New Work, Rezession und die Rolle sozialer Organisationen

Rezession

Inhalt:

Die Konjunktur kühlt ab – Industrie in der Rezession“ oder „Die Industrie befindet sich in der Rezession“ oder auch „Angekommen in der Rezession“ – das sind die ersten Artikel aus der Wirtschaftswoche, der FAZ und der Süddeutschen Zeitung, wenn ich in meinem Ecosia google 😉 Spannend auch der Titel: „Geopolitische Rezession möglich“ bei diepresse.com.

Nur kurz: eine Rezession ist eine Konjunkturphase, in „welcher ein Abschwung der Wirtschaft verzeichnet wird. Nach der am meisten verbreiteten Definition liegt eine Rezession vor, wenn die Wirtschaft in zwei aufeinanderfolgenden Quartalen im Vergleich zu den Vorquartalen nicht wächst oder ein Rückgang zu verzeichnen ist (sinkendes Bruttoinlandsprodukt).“ (Wikipedia) Man kann von dem BIP halten was man will: die obige Definition ermöglicht eine Einschätzung der wirtschaftlichen Leistung.

Das ist ja alles ganz spannend, aber solange Du Deinen Job noch nicht verloren hast, stellst Du Dir vielleicht die Frage: Was hat das, bitteschön, mit New Work und der Rolle sozialer Organisationen zu tun?

Um das zu beantworten bedarf es 1. eines kleinen Blicks darauf, warum sich so viele Unternehmen und ganze Branchen mit New Work – verstanden als zukunftsfähige und damit zeitgemäße sowie bedarfsgerechte Organisationsgestaltung – beschäftigen. Daran anschließend schauen wir gemeinsam 2. auf die Rolle sozialer Organisationen in diesem Kontext, aus zwei unterschiedlichen Perspektiven.

Dazu aber später mehr.

1 | Warum New Work als zeitgemäße Organisationsgestaltung?

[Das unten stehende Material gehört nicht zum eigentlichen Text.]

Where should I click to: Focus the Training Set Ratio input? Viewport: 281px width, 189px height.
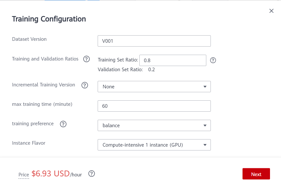coord(173,60)
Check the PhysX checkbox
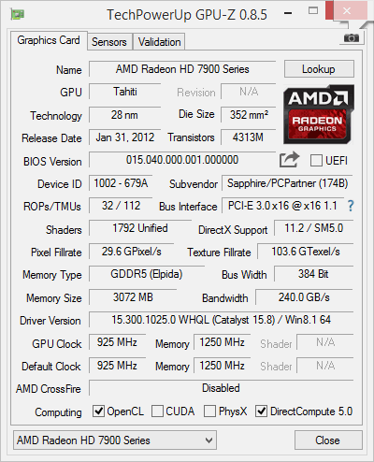 (209, 411)
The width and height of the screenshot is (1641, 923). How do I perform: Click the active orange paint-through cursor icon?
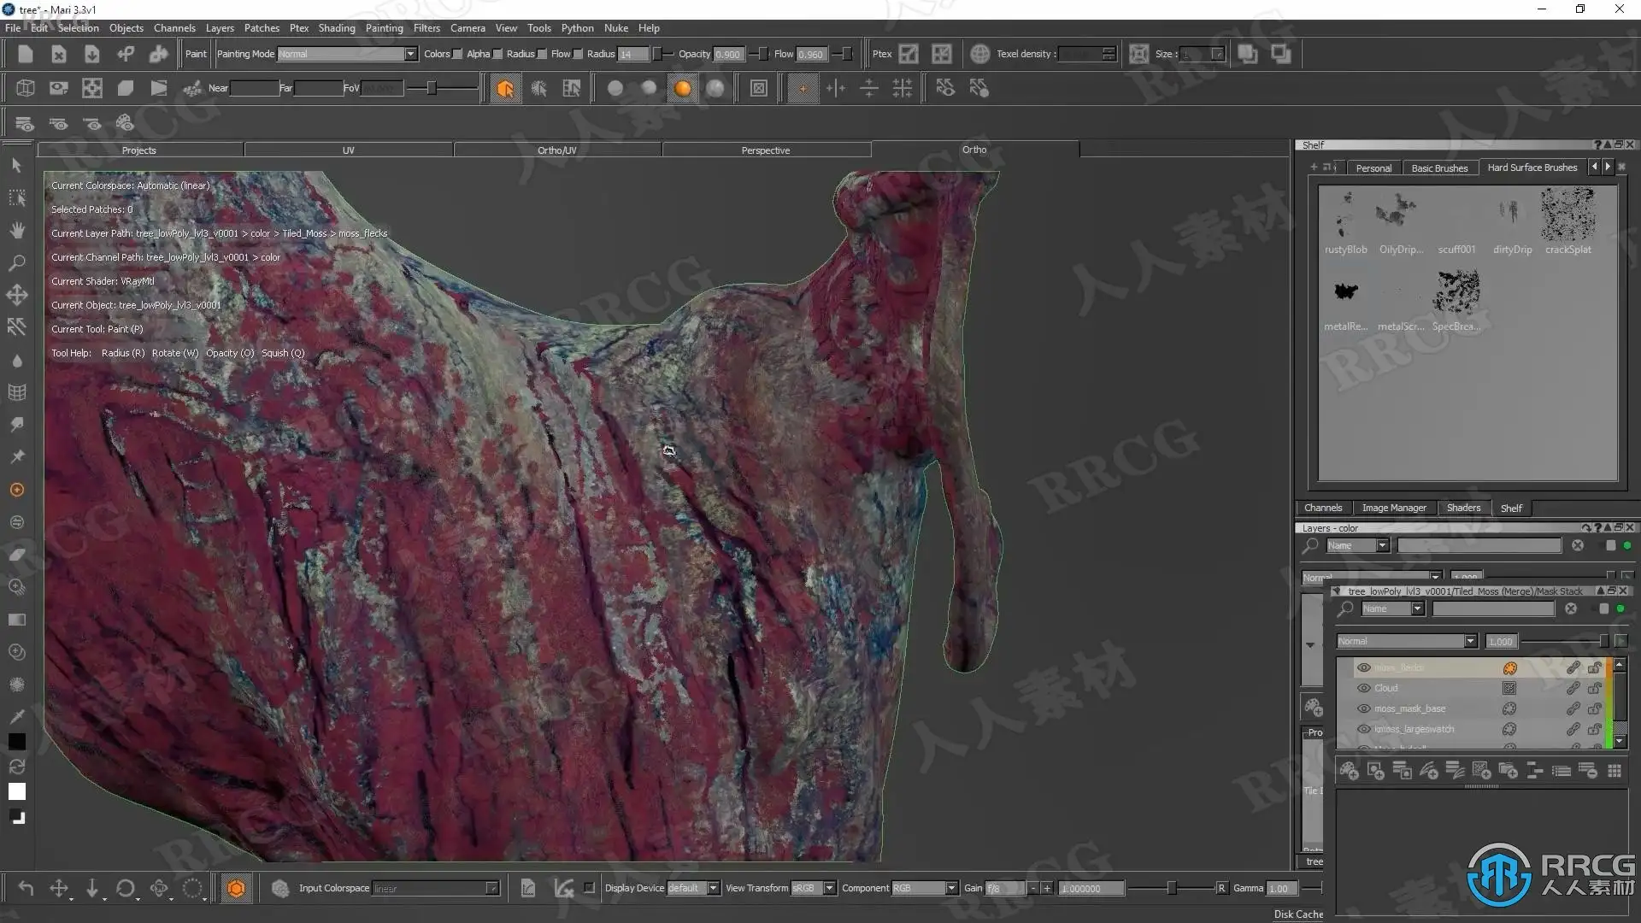(505, 88)
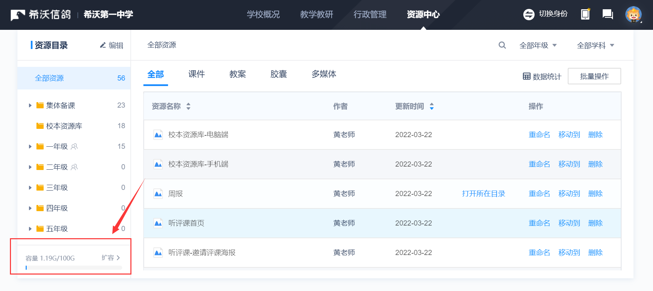This screenshot has height=291, width=653.
Task: Click the 切换身份 switch identity icon
Action: [529, 14]
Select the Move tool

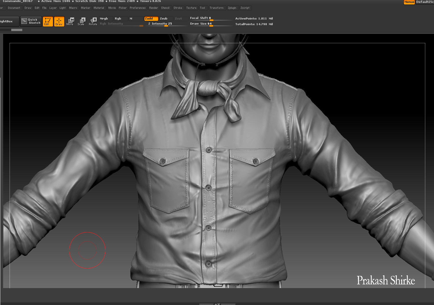(x=70, y=21)
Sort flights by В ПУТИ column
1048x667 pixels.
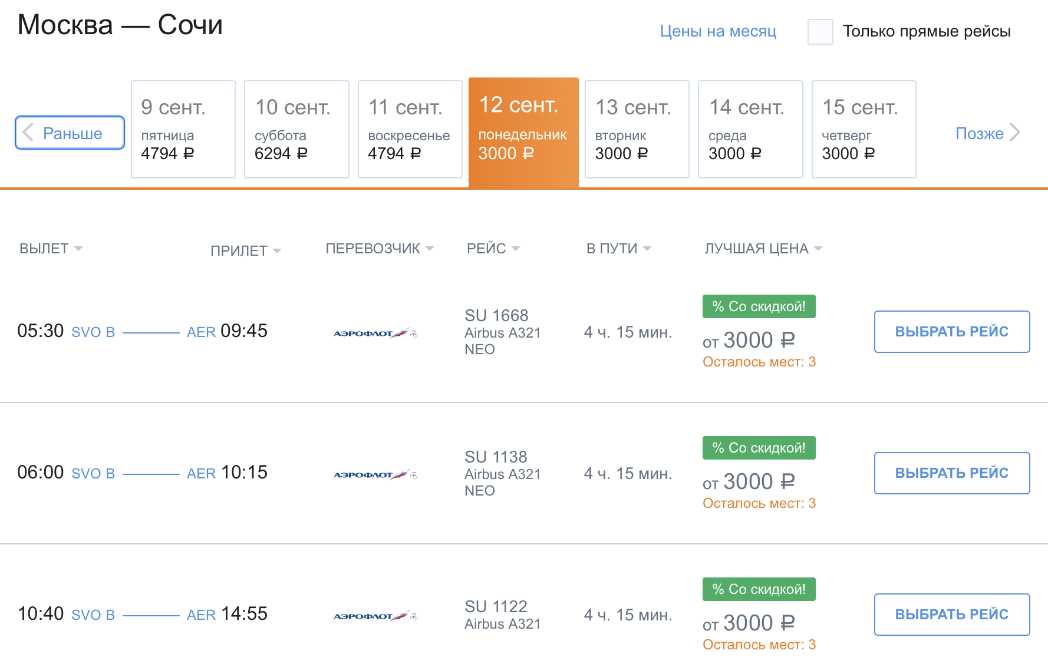click(x=618, y=249)
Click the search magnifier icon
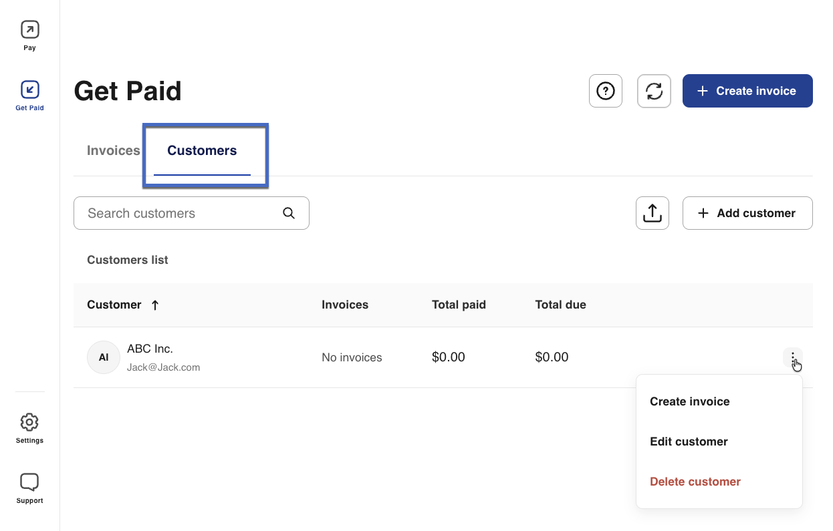The height and width of the screenshot is (531, 833). click(289, 213)
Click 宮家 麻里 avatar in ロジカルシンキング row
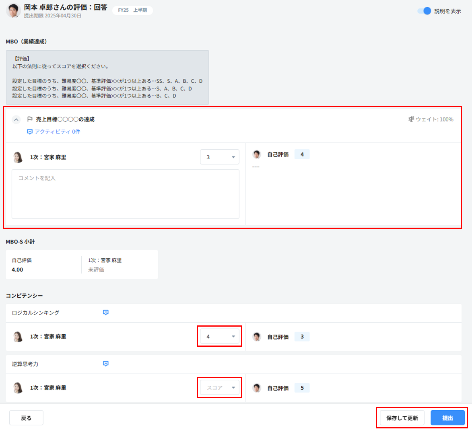472x430 pixels. [x=18, y=337]
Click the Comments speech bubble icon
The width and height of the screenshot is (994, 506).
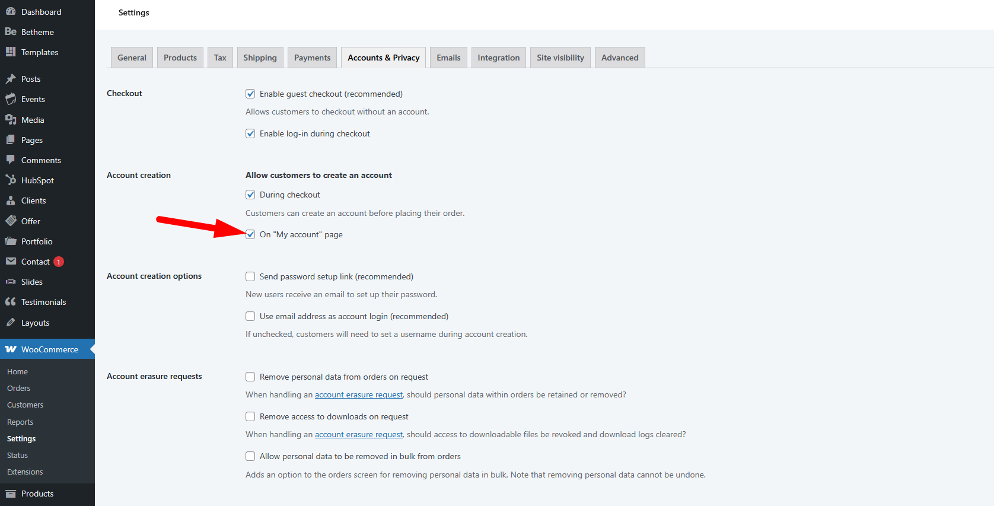click(11, 160)
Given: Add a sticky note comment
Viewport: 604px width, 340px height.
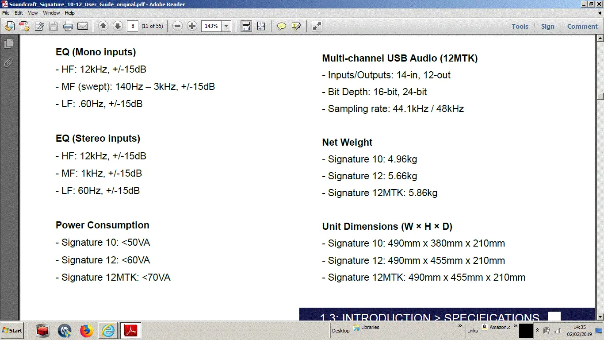Looking at the screenshot, I should point(281,26).
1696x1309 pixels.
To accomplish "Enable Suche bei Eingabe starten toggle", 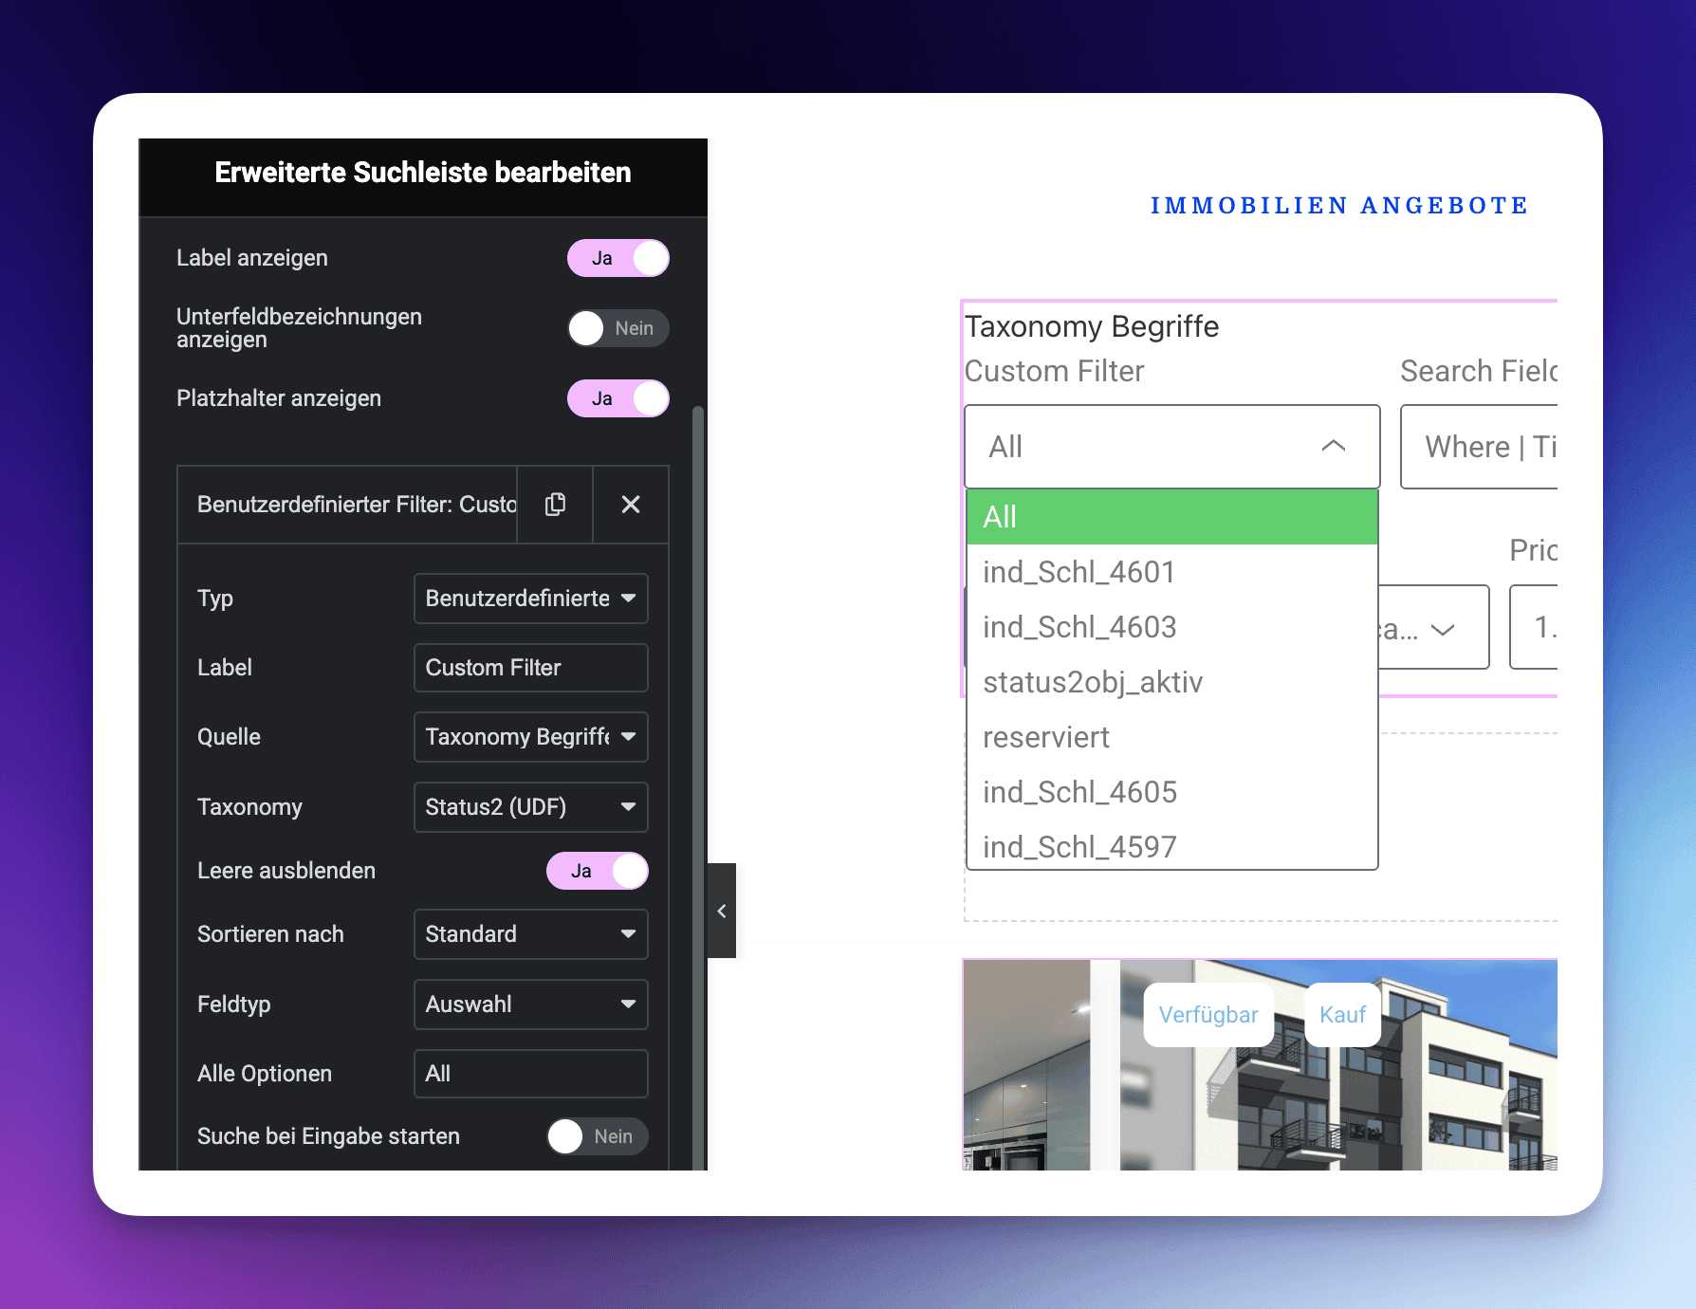I will 598,1136.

Vor einiger Zeit habe ich in einer kleinen Serie bereits die Fragen nach „New Work“ recht ausführlich behandelt. Angefangen von dem, was unter New Work – aus meiner Perspektive – zu verstehen ist, über Fragen nach dem „Wie“ zeitgemäßer Organisationsgestaltung kam damals auch das „Warum“ und damit einhergehend auch das „Wozu“ bezogen auf New Work zur Sprache.

Den Beitrag „Warum New Work“ kannst Du hier nachlesen, musst Du aber nicht, denn ich versuche es hier noch einmal im Schnelldurchlauf:

New Work ist mehr als Romantik

Für mich hat der Blick auf „New Work“ in den sozialen Medien, in Büchern und Blogbeiträgen oftmals etwas sehr romantisierendes:

Angefangen von der Möglichkeit, sinnstiftend für einen gemeinsamen „Purpose“ (netter Artikel zum Begriff hier) zusammen zu arbeiten über „Remote Work“ als die Verheißung der Möglichkeit der Vereinbarkeit von Beruf und Privatleben bis hin zu Mitbestimmungsmöglichkeiten bei der strategischen Ausrichtung der Gesamtorganisation. Und der Chef wird plötzlich Coach, wie geil ist das denn?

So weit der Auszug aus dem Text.